#### Text section

3. Citations are a mixed bag (see my article with Olga Amsterdamska,
"Dimensions of Citation Analysis," STHV 15 (1990) 305-335 and later work
on the theory of citations). One may wish to argue that at the level of
journals the law of large numbers does the job. But which job? Imho, the
job of grouping, but not of ranking.

This is not meant to discourage you from your project which is
interesting. The data can easily be collected from the CD-Rom version of
the JCR.

With kind regards,


Loet

  _____

Loet Leydesdorff
Amsterdam School of Communications Research (ASCoR)
Kloveniersburgwal 48, 1012 CX Amsterdam
Tel.: +31-20- 525 6598; fax: +31-20- 525 3681
loet at leydesdorff.net ; http://www.leydesdorff.net/

The Challenge of Scientometrics ; The Self-Organization of the
Knowledge-Based Society

> -----Original Message-----
> From: ASIS&T Special Interest Group on Metrics
> [mailto:SIGMETRICS at LISTSERV.UTK.EDU] On Behalf Of Stevan Harnad
> Sent: Wednesday, March 26, 2003 1:42 AM
> To: SIGMETRICS at LISTSERV.UTK.EDU
> Subject: Re: [SIGMETRICS] Query about journal (not author)
> self-citation rates
>
>
> On Tue, 25 Mar 2003, Bob Parks wrote:
>
> > You (Stevan) ought to be able to get to the JCR product on
> > http://wos.mimas.ac.uk/jcrweb/
>
> The UK national site license allows human access but not
> software-agent access, which is what we need (not just for
> this, but for a variety of other impact-related studies we
> want to do). We have been discussing the possibility of a
> collaborative research project with ISI, however, and if this
> goes forward then we could have a look at this too.
>
> > In www.iaes.org/journal/aej/dec_01/liner_pdf.pdf,
> > they correct for self-citations
>
> I believe that's only for author self-citations, not for
> same-journal citations.
>
> >sh>As a measure of "degree of egocentricity" relative to overall
> >sh>in/out/self citation patterns I (who am not a
> statistician!) would
> >sh>at first be inclined to look at the mean and standard
> error for the
> >sh>ratio:  S = self/(in + out)
> >sh>                T = in/(in + out)
> >sh>and then for:   1/(T-S) as a rough measure of egocentricity.
> >
> > Well that is (in +out)/(in - self) and I am not sure what
> that really
> > means.
> >
> > I would think that self/(in + out + self)  would be a better first
> > try.  Near 1 is very egocentric and near 0 is not very
> egocentric...
> > [but] I don't think ONE summary measure can capture it very well,
> > given the three in/out/self types.
>
> I agree that one measure will not be sensitive enough. We
> will experiment with this. (I think that "self" is part of
> "in" by the way, though I may be wrong.)
>
> >sh>It goes without saying that once the journal literature is
> >sh>open-access, potential journal-based biases like this will be far
> >sh>less consequential
> >
> > HUH?  Why?  If we have OA (complete, universal, all refereed
> > articles), AND we have journals, then why would journals (in that
> > utopian future) change their current biases?

#### Task requirements
Resume the email exchange about journal self-citation rates, picking up right after its last sentence. The data has nothing to do with this.

#### Data extract

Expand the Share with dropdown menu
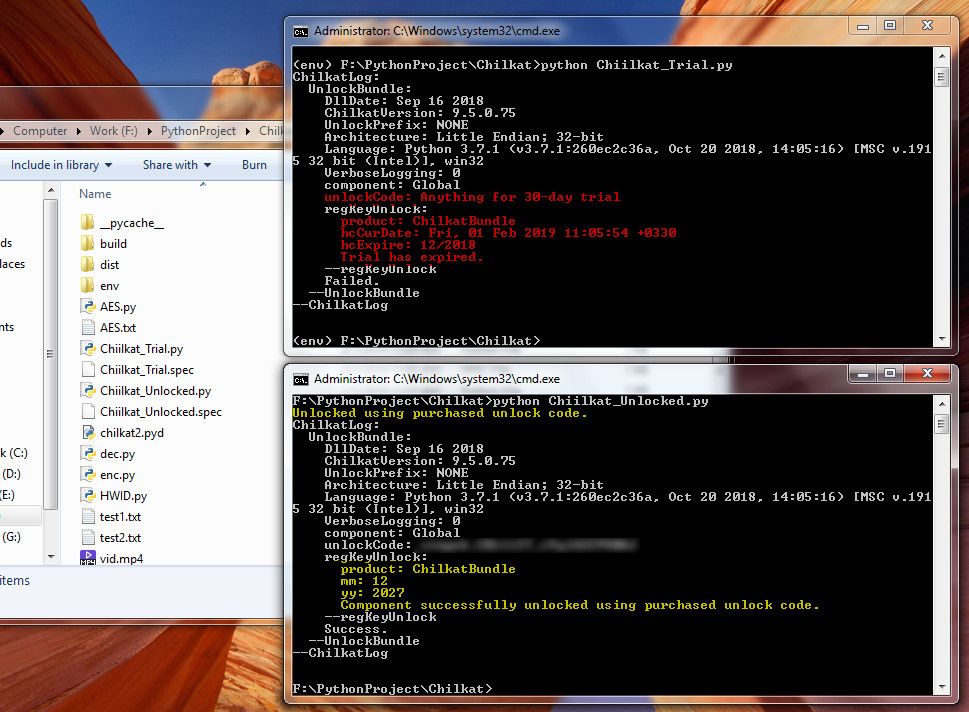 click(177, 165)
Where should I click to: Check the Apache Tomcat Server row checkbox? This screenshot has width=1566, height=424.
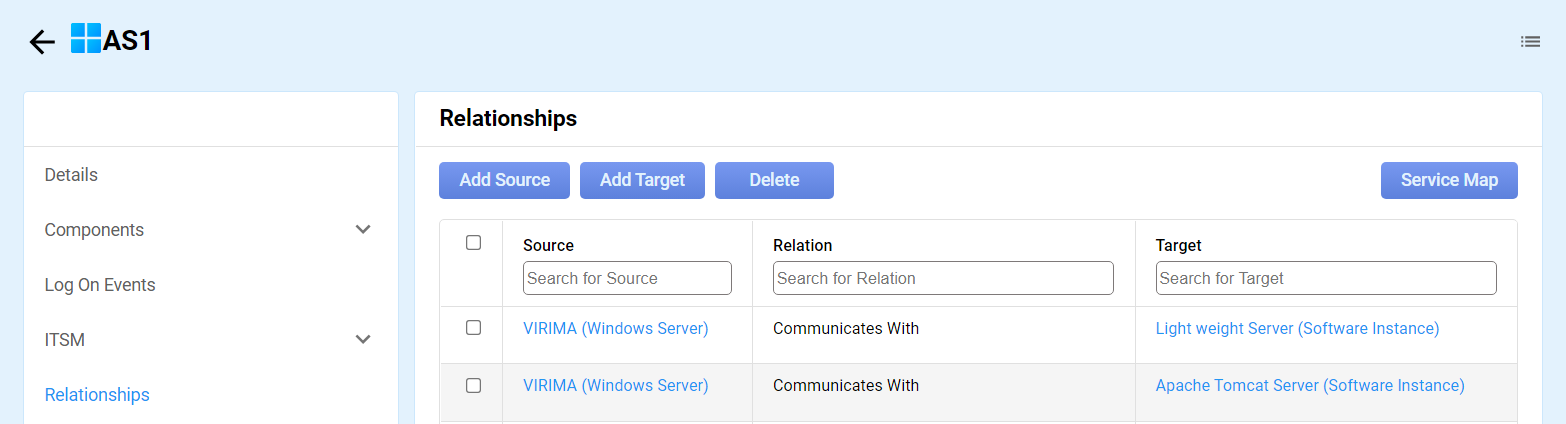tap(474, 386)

#### Exercise answer
>
> I said it would be far less consequential. It is
> consequential in the toll-access era, because journal impact
> factors partly determine which journals are subscribed to
> (licensed) by institutions, and therefore they partly
> determine what we do and do not have (toll)-access to. When
> all the annual 2,000,000 papers in all 20,000 refereed
> journals are self-archived and openly accessible to all
> potential users web-wide, whether or not their institutions
> can afford a subscription (license) to the toll-access
> version, then it *matters* far less what the journal impact
> factor happens to be, whether or not it has been inflated,
> and whether or not a given institution, as a result, subscribes to
> (licenses) the toll-access version. The self-archived
> open-access version of everything is available to all
> would-be users in any case.
>
> Moreover, the scientometric correction for any inflated
> same-journal citations could even be corrected in authors'
> *personal* citation counts, if desired. The open database
> could be used in a much more powerful and flexible way by all
> users and evaluators of research productivity. (In other
> words, I may lose a few citation because they are detectably
> just part of the inflated same-journal citations of some
> journal they have appeared in. (But I hope you agree that
> this bit of fine-tuning is not likely to be very
> consequential either.)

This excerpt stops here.